Given records:

*** Begin section ***

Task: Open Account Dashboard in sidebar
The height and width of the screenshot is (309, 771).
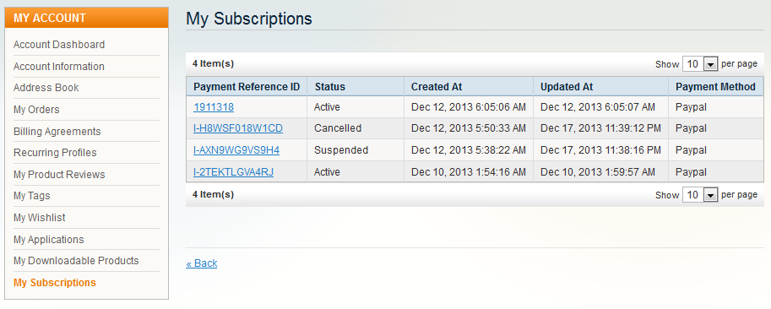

*** End section ***
*** Begin section ***

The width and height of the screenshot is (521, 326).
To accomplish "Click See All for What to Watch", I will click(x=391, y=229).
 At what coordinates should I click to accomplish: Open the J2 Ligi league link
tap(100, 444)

*** End section ***
*** Begin section ***

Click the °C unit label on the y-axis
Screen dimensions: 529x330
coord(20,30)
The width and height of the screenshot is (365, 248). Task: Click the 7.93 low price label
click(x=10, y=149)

*** End section ***

Exercise: Repeat, exactly as they stand above, the lines from the line with "Task: Open Account Dashboard in sidebar" to the line with "The height and", both lines included.

Result of the task:
Task: Open Account Dashboard in sidebar
The height and width of the screenshot is (309, 771).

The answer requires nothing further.